▶ _OBJECTIF DE L'EXERCICE_:
Veuillez recopier mot pour mot le passage de l'extrait sur la santé mentale des médecins qui va de « En janvier, la » jusqu'à « le silence ? ».

▶ _EXTRAIT DU DOCUMENT_:
☆ ☆ ☆ ☆ ☆
En janvier, la campagne Bell Cause pour la cause a pris d’assaut plusieurs plateformes de médias sociaux. Je suis fière que tant de médecins et de leaders aient partagé leurs difficultés et leur cheminement en santé mentale. Cependant, j’ai aussi été troublée par le récit d’un médecin qui s’est vu marginalisé au travail après avoir parlé à l’administration de ses troubles de santé mentale et qui a eu l’impression d’être abandonné dans un moment de vulnérabilité. Comment pouvons-nous assurer le bien-être psychologique des médecins et des apprenants qui se sentent menacés lorsqu’ils brisent le silence ?
La politique de l’Association médicale canadienne (AMC) sur la santé des médecins explique que :
On note dans la culture médicale des normes persistantes qui contribuent directement à la dégradation de la santé des apprenants et des médecins au Canada. Certaines barrières bien ancrées dans cette culture, comme une réticence à parler de ses problèmes personnels ou à admettre sa vulnérabilité, nuisent à la détection et à la résolution des problèmes de santé des médecins et des apprenants [...]1.
Selon le Sondage national de l’AMC sur la santé des médecins, 33 % des médecins et 49 % des résidents qui y ont répondu avaient obtenu un résultat positif au dépistage de la dépression2. Les données montrent que les taux d’idées suicidaires sont plus élevés chez les médecins que dans la population générale3. Récemment, des travaux de recherche publiés dans Le Médecin de famille canadien ont rapporté que ce taux atteignait 33 % chez les résidents. Parmi ceux qui avaient été sondés, 18 % disaient avoir planifié leur suicide au cours de leur résidence et 3 % avaient fait une tentative4.
Les leaders de la médecine commencent à en prendre note. Dans les dernières années, ils ont tenté d’apporter des solutions pour renverser ces statistiques inquiétantes. Certains établissements universitaires, comme le mien, ont mis sur pied des « bureaux de santé » ; des organisations comme l’AMC ont hissé la santé et le bien-être des médecins au sommet de leurs priorités5.
Par le passé, les approches en matière de bien-être et de santé mentale ont surtout mis l’accent sur des initiatives qui ciblent individuellement les médecins (comme l’entraînement à la pleine conscience, les habiletés de communication, le renforcement de la résilience par la sensibilisation et les ateliers de gestion du stress). En revanche, on a tourné le regard, dernièrement, vers les facteurs organisationnels qui pourraient causer l’épuisement professionnel et les problèmes de santé mentale chez les médecins6. Un récent article spécial de Mayo Clinic soutient en effet que les stratégies comme celles mentionnées ci-haut « sont reçues avec scepticisme par les médecins, qui y voient à juste titre un effort superficiel de la part des organisations pour faire face au problème6. »
Si nos systèmes de formation et nos conditions de travail sont des facteurs qui perturbent de façon importante la santé mentale des médecins, alors il est peu probable que des interventions individuelles soient, par elle-même, une solution efficace.
☆ ☆ ☆ ☆ ☆
▶ _DONNÉES FOURNIES_:
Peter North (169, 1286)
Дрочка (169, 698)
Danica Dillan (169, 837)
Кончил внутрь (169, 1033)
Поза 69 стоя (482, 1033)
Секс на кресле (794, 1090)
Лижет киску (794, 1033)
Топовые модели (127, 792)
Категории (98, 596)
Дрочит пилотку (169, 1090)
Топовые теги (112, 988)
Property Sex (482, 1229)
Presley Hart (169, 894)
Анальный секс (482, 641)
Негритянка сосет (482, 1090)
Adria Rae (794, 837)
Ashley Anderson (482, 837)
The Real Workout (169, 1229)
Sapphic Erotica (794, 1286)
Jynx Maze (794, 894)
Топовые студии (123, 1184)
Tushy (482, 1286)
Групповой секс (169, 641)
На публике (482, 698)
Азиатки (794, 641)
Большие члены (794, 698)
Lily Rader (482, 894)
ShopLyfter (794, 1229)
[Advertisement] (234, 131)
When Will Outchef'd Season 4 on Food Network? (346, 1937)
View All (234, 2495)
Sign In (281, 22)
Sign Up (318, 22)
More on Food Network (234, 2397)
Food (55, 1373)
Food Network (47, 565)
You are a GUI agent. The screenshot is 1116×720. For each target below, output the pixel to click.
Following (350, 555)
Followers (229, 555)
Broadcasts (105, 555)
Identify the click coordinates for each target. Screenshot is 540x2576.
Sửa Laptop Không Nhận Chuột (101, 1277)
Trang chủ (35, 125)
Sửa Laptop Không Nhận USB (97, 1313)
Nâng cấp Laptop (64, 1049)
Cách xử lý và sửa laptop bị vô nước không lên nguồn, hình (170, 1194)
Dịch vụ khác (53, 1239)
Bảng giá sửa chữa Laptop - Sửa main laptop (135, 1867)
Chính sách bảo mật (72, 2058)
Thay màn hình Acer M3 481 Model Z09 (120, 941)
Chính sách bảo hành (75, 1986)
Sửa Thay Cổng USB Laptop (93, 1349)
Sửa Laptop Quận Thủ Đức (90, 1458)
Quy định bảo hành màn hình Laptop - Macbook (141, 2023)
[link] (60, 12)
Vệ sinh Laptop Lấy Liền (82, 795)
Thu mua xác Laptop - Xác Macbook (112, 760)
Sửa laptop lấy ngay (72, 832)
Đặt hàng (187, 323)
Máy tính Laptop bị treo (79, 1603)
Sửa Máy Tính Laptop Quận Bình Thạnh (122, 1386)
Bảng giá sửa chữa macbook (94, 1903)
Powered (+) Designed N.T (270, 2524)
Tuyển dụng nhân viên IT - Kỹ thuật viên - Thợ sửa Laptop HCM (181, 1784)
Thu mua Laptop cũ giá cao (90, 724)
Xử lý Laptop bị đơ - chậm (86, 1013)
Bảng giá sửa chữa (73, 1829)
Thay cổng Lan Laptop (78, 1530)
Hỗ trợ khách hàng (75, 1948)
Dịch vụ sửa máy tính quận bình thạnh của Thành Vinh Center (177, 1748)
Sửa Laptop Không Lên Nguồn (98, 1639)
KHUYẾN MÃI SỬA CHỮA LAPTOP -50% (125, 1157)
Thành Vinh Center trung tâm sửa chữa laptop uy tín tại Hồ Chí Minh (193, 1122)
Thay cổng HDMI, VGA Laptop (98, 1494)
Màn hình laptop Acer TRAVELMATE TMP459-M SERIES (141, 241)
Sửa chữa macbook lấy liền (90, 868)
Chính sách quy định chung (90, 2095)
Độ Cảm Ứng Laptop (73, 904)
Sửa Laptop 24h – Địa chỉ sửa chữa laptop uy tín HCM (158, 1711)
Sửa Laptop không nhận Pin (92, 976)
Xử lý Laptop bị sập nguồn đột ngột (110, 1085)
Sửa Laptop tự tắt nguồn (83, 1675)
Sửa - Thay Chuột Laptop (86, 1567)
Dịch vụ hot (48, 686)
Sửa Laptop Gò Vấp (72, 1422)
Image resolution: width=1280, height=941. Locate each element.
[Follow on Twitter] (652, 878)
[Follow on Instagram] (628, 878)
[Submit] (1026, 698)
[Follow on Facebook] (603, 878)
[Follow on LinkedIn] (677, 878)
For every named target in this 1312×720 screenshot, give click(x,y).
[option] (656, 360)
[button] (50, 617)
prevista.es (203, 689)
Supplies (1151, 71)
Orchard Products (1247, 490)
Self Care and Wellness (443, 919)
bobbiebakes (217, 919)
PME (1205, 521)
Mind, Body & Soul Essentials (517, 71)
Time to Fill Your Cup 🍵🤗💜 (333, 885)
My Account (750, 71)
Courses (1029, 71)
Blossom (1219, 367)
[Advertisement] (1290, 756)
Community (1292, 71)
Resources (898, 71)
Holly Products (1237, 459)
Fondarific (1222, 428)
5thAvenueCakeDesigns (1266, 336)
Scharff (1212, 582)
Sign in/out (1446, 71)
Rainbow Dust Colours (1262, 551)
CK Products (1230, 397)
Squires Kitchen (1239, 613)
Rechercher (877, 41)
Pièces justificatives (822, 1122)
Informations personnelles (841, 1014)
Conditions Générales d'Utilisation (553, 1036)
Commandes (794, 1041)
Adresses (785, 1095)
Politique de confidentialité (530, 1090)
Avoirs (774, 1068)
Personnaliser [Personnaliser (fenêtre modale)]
☆ ☆ ☆ ☆ ☆
▶ _RÉPONSE À L'EXERCICE_:
En janvier, la campagne Bell Cause pour la cause a pris d’assaut plusieurs plateformes de médias sociaux. Je suis fière que tant de médecins et de leaders aient partagé leurs difficultés et leur cheminement en santé mentale. Cependant, j’ai aussi été troublée par le récit d’un médecin qui s’est vu marginalisé au travail après avoir parlé à l’administration de ses troubles de santé mentale et qui a eu l’impression d’être abandonné dans un moment de vulnérabilité. Comment pouvons-nous assurer le bien-être psychologique des médecins et des apprenants qui se sentent menacés lorsqu’ils brisent le silence ?